Content-Adaptive Image Retouching Guided by Attribute-Based Text Representation
Hancheng Zhu, Xinyu Liu, Rui Yao, Kunyang Sun, Leida Li, Abdulmotaleb El Saddik
TL;DR
The paper tackles the limitations of uniform color mappings and opaque style Control in image retouching. It introduces CA-ATP, a two-branch system combining a multimodal curve generator with content-aware weight maps, guided by attribute-based text representations learned via an ATP module. The attribute prompts are derived from six quantized style attributes and mapped to text prompts to steer retouching, while CLIP-based fusion enables adaptive, content-aware color transformations. Extensive experiments on MIT-Adobe 5K and PPR10K show state-of-the-art performance for both single- and multi-style retouching, with ablations confirming the effectiveness of the ATP and content-adaptive fusion components.
Abstract
Image retouching has received significant attention due to its ability to achieve high-quality visual content.
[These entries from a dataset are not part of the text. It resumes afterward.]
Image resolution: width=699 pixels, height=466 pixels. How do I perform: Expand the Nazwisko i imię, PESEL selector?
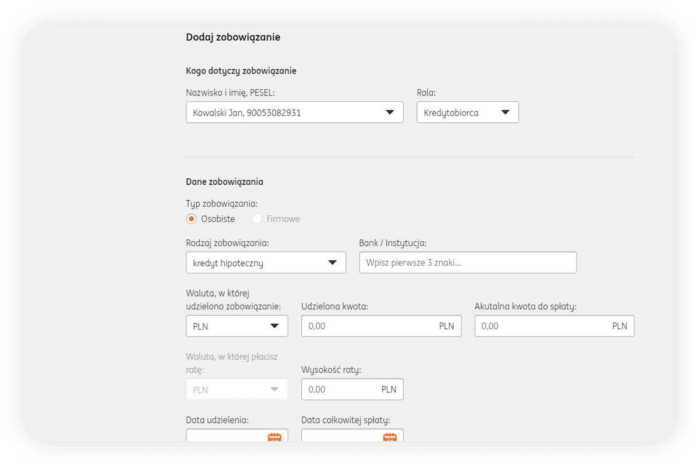(285, 112)
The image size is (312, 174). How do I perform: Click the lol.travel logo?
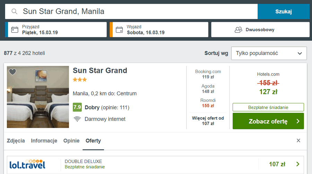tap(28, 164)
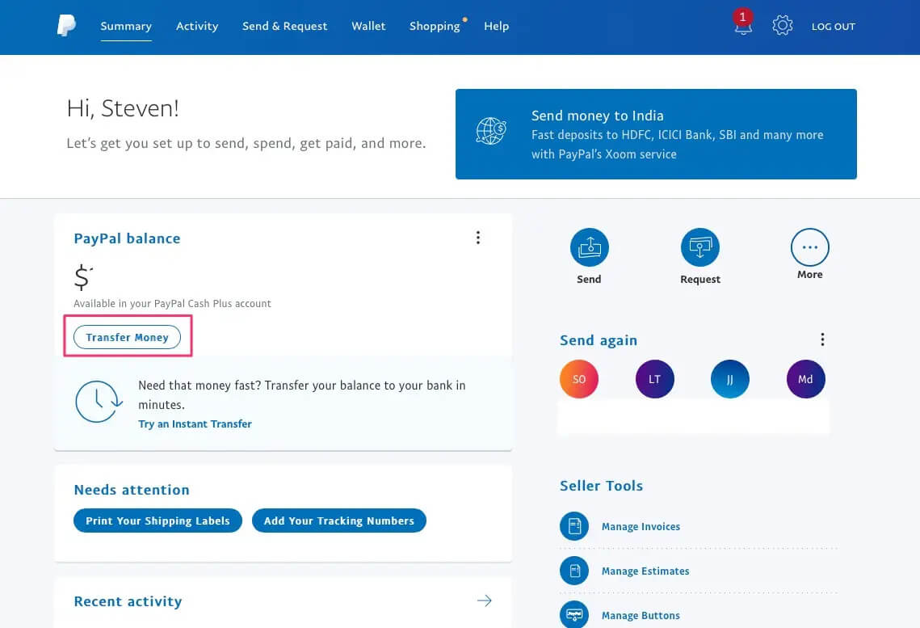The width and height of the screenshot is (920, 628).
Task: Open the Wallet tab
Action: tap(368, 26)
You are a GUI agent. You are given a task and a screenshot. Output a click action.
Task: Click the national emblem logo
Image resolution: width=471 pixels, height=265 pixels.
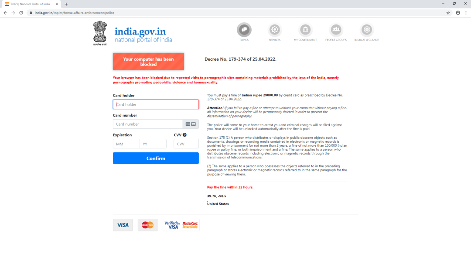click(x=100, y=33)
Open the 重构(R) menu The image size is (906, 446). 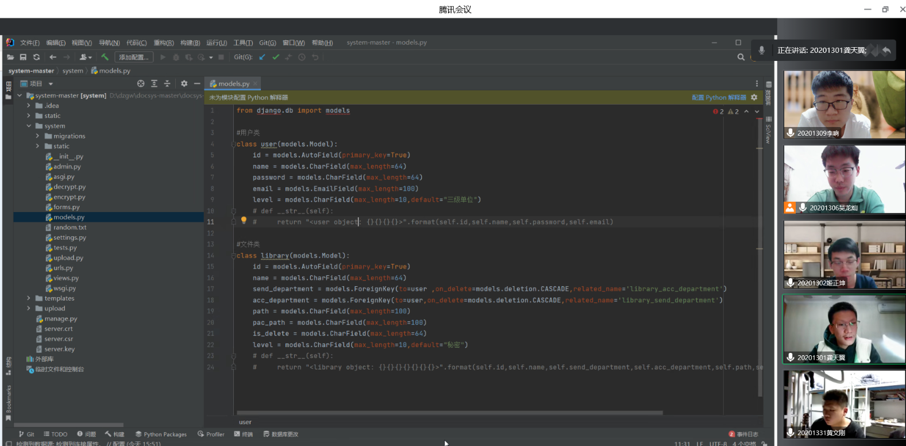coord(163,43)
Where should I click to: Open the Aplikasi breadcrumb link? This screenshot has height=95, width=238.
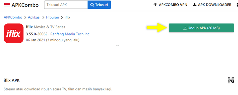(34, 17)
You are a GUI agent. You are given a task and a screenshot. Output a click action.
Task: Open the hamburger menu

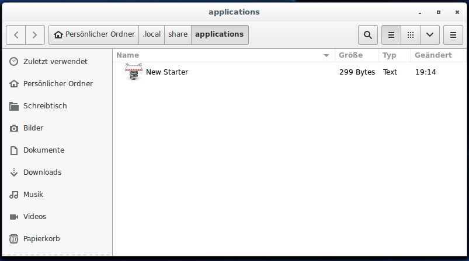(453, 35)
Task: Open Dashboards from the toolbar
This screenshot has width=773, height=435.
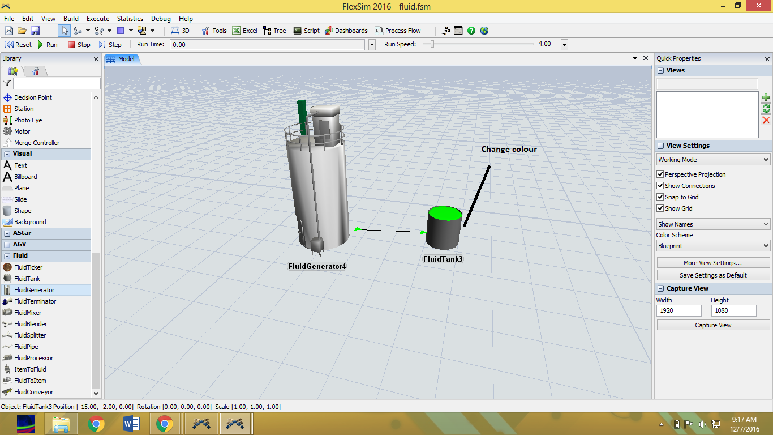Action: coord(346,31)
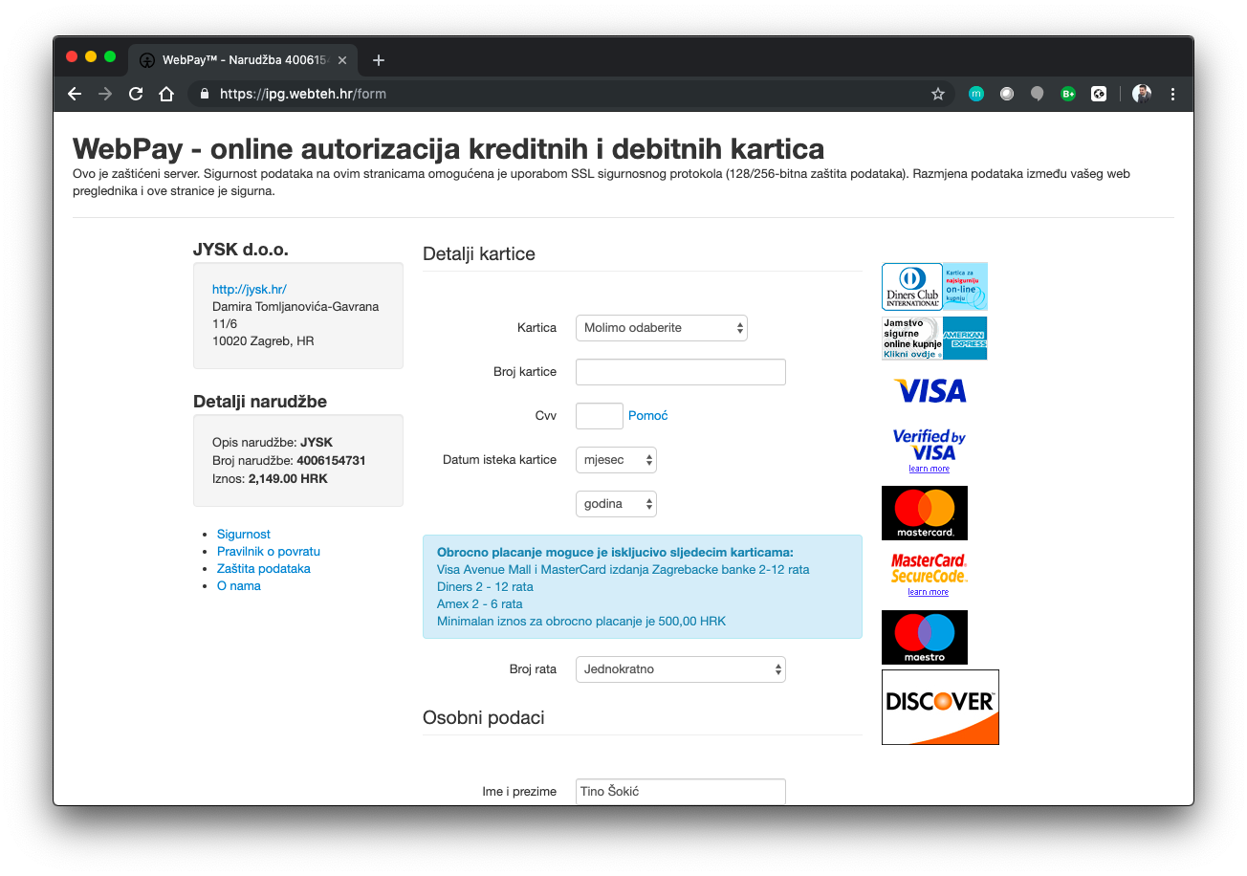Click the Discover card logo
This screenshot has width=1247, height=876.
point(940,707)
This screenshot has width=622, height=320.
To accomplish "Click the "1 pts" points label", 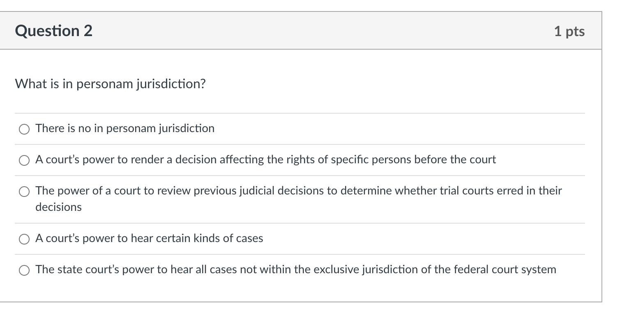I will click(569, 31).
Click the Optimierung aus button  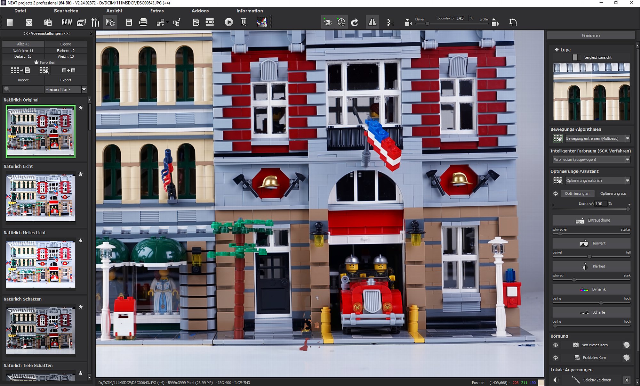613,193
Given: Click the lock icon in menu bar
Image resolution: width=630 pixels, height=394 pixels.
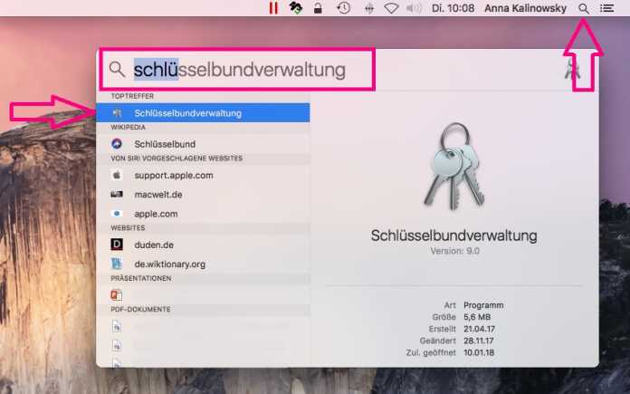Looking at the screenshot, I should coord(318,8).
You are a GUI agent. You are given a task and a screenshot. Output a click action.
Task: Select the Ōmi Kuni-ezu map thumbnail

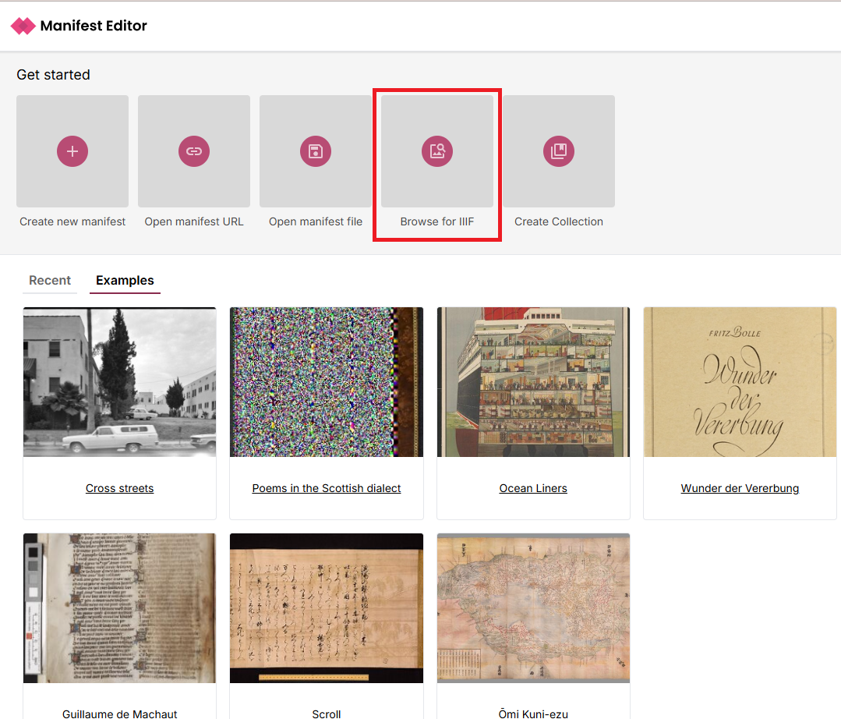pos(533,608)
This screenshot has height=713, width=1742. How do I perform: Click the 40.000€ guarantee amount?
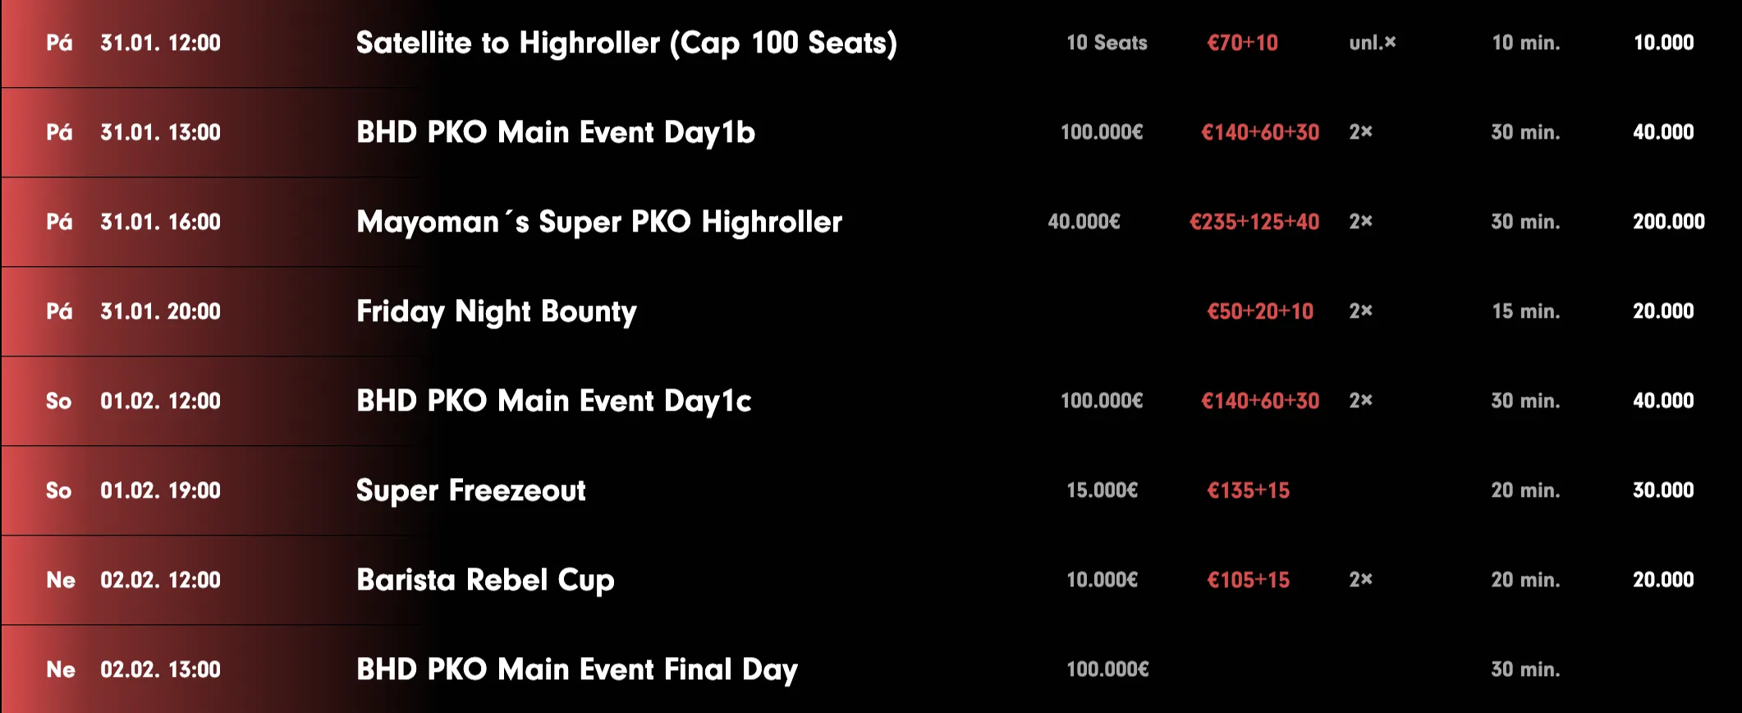tap(1084, 222)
Existing approaches mainly rely on uniform pixel-wise color mapping across entire images, neglecting the inherent color variations induced by image content. This limitation hinders existing approaches from achieving adaptive retouching that accommodates both diverse color distributions and user-defined style preferences. To address these challenges, we propose a novel Content-Adaptive image retouching method guided by Attribute-based Text Representation (CA-ATP). Specifically, we propose a content-adaptive curve mapping module, which leverages a series of basis curves to establish multiple color mapping relationships and learns the corresponding weight maps, enabling content-aware color adjustments. The proposed module can capture color diversity within the image content, allowing similar color values to receive distinct transformations based on their spatial context. In addition, we propose an attribute text prediction module that generates text representations from multiple image attributes, which explicitly represent user-defined style preferences. These attribute-based text representations are subsequently integrated with visual features via a multimodal model, providing user-friendly guidance for image retouching. Extensive experiments on several public datasets demonstrate that our method achieves state-of-the-art performance.